Define a few Helper Functions
def listFilesInPath(conn, rootPath, folderPath):
fileList = conn.listPath(rootPath, folderPath)
return fileList
def getFileFromRIS(conn, rootPath, folderFilePath, fileObject):
returnFileObject = conn.retrieveFile(f"{rootPath}", f"{folderFilePath}", fileObject)
return returnFileObject
def uploadFileToRIS(conn, filePath, desiredFileName, rootPath, folderPath):
with open(filePath + "/" + desiredFileName, "rb") as file:
conn.storeFile(rootPath, f"{folderPath}/{desiredFileName}", file)
print("Successfully uploaded file to RIS")
def renameSavedFile(filePath, desiredFileName):
allFiles = dbutils.fs.ls(filePath)
for i in allFiles:
fullFileLocation = i[0]
suffix = ".csv"
if fullFileLocation.endswith(suffix):
dbutils.fs.mv(fullFileLocation, filePath + "/" + desiredFileName)
else:
dbutils.fs.rm(fullFileLocation, False)
print("Successfully renamed file")
Example Transfer
# Connect to RIS
conn = SMBConnection(userid, password, client_machine_name, remote_machine_name, use_ntlm_v2 = True)
# Default ports are 139, 445 - RIS is 445
conn.connect(server_ip, 445)
all_files = listFilesInPath(conn, 'my-ris-group', 'Active/T3 2018-2023/lundeberg')
for i in all_files:
print(i.short_name)
# Retrieve the file from remote share
file_obj = tempfile.NamedTemporaryFile(delete=False)

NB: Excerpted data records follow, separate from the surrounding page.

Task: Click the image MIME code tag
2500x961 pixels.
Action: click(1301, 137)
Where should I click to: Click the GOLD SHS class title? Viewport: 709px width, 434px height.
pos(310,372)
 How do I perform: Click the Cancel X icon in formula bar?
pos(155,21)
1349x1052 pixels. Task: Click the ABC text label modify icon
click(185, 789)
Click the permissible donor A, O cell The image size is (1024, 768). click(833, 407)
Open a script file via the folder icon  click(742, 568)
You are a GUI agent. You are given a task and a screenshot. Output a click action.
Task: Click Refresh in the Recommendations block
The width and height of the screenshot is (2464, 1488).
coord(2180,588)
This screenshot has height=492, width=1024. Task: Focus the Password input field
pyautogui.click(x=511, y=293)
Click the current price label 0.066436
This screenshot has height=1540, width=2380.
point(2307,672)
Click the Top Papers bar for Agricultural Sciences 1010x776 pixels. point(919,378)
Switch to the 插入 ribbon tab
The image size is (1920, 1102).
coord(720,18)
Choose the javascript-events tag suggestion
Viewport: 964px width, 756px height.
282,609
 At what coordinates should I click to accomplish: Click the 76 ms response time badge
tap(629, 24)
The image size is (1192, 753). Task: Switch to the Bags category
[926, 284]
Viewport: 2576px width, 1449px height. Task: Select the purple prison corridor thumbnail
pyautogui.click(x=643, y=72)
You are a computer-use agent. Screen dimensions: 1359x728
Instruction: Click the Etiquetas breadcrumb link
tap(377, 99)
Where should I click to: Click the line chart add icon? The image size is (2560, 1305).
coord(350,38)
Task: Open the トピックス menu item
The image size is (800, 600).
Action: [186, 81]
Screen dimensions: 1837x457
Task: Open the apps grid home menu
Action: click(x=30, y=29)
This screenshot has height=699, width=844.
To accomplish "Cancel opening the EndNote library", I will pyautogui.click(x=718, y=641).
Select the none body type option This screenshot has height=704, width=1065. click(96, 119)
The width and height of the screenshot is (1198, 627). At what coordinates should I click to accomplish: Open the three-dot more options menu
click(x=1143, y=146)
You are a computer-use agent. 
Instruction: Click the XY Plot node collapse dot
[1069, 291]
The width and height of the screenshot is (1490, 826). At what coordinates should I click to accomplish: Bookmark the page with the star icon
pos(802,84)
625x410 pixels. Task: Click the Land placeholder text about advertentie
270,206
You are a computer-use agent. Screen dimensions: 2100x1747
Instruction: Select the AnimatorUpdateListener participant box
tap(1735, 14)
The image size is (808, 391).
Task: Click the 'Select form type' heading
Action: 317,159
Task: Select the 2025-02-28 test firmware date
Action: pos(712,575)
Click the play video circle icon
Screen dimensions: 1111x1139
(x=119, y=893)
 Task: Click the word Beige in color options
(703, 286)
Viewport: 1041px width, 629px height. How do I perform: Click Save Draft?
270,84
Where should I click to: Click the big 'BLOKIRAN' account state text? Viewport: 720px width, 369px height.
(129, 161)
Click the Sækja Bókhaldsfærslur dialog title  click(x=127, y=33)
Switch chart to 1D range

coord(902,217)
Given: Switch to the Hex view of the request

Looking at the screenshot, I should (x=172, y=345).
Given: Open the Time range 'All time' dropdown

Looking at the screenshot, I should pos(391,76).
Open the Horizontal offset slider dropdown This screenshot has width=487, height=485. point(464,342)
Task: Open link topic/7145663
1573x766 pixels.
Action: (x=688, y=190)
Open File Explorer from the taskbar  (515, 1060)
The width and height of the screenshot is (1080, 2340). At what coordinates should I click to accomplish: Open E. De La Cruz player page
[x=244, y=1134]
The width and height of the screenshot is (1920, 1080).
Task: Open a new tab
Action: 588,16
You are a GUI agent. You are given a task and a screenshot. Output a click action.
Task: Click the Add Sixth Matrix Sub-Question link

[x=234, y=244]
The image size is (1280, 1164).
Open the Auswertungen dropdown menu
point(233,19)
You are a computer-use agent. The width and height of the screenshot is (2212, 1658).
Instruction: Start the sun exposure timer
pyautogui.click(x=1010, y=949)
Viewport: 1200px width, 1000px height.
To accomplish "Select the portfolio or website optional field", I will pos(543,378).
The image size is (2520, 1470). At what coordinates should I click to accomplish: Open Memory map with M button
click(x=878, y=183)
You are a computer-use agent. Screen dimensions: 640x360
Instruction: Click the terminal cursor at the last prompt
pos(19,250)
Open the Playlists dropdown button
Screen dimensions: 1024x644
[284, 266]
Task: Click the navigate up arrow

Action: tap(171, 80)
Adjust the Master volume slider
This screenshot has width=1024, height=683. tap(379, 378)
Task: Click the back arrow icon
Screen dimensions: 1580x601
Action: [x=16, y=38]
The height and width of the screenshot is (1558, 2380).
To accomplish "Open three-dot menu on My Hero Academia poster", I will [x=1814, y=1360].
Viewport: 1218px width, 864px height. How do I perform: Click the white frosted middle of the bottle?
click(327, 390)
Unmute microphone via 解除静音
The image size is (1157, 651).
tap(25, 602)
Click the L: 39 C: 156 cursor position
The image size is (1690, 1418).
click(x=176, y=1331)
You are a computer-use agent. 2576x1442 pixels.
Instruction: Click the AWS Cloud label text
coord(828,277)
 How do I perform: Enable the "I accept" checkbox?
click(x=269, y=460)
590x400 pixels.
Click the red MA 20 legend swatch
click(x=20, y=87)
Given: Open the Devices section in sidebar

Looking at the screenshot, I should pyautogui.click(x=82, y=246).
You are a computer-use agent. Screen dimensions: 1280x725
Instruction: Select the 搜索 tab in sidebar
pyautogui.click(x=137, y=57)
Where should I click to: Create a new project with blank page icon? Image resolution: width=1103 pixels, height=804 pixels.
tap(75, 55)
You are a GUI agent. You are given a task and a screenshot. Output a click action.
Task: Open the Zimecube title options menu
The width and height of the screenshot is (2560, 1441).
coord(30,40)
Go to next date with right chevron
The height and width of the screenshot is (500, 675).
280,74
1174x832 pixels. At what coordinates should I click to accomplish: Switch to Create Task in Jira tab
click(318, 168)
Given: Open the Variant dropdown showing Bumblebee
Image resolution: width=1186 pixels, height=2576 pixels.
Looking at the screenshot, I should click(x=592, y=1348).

remote_file = getFileFromRIS(conn,
'my-ris-group',
'Active/T3 2018-2023/output/CCUDM_list_121023.csv',
file_obj)
"""
# Open and print contents of file
with open(file_obj.name, 'r') as f:
print(f.read())
"""
# Close File Object
file_obj.close()
filePath = "/Volumes/sandbox/data_brokers/data_brokers_volume/sampleRISUpload"
desiredFileName = "mySample.csv"
# Upload a file from the datalake to the SMB
df = spark.sql("select * from samples.nyctaxi.trips limit 1000")
df.coalesce(1) \
.write \
.format("csv") \
.mode("overwrite") \
.save(filePath)
# Get a listing of all files, after Spark has written all the files
allFiles = dbutils.fs.ls(filePath)
# Get rid of temp files and reanme the actual CSV to something meaningful
renameSavedFile(filePath, desiredFileName)
# Upload file to RIS
uploadFileToRIS(conn, filePath, desiredFileName, "said_a", "Active/T3 2018-2023/lundeberg")
Discussion
RIS services and maintains a large WashU-wide accessible scientfic compute and storage cluster. It's meant for research computing endeavors throughout the University. Often times, researchers would like to have data sourced or sent to this storage for their research activities. One can think of this as an WashU "in-house" alternative to Databricks' "Unity Catalog".
Unfortunately, as of the moment, the link between the RIS storage service, storage1
, and the WUSM Data Lake isn't that tightly integrated. This will hopefully change with time.
Data transfers between Unity Catalog and RIS storage can happen via Samba/SMB.
Note:
Using SMB to transfer small to moderately large files is fine. For many large and "very large" files other approach may have to be investigated, such as using Azure Copy.
Note:
It is possible that the python code described in the solution may be packaged up into properpip
-installable package. When that happens, the solution will be updated accordingly.
Passwords
Notice how the example user RIS password is placed as a secret in Azure Key Vault.
password = dbutils.secrets.get("wusm-prod-kv", "lundeberg-ris-password")
This is a security feature so that other members of the WashU community may be able to collaborate with your notebooks, but not access your senstive information.
Please contact your group admninistrator to setup your RIS password with Azure Key Vault.
Unity Volume Path Structure
In our example we are transfering a file from RIS into the Unity Catalog. Please see the recipe "Saving Results From a Databricks Notebook to a File" for more details about the Unity Catalog Volume path structure.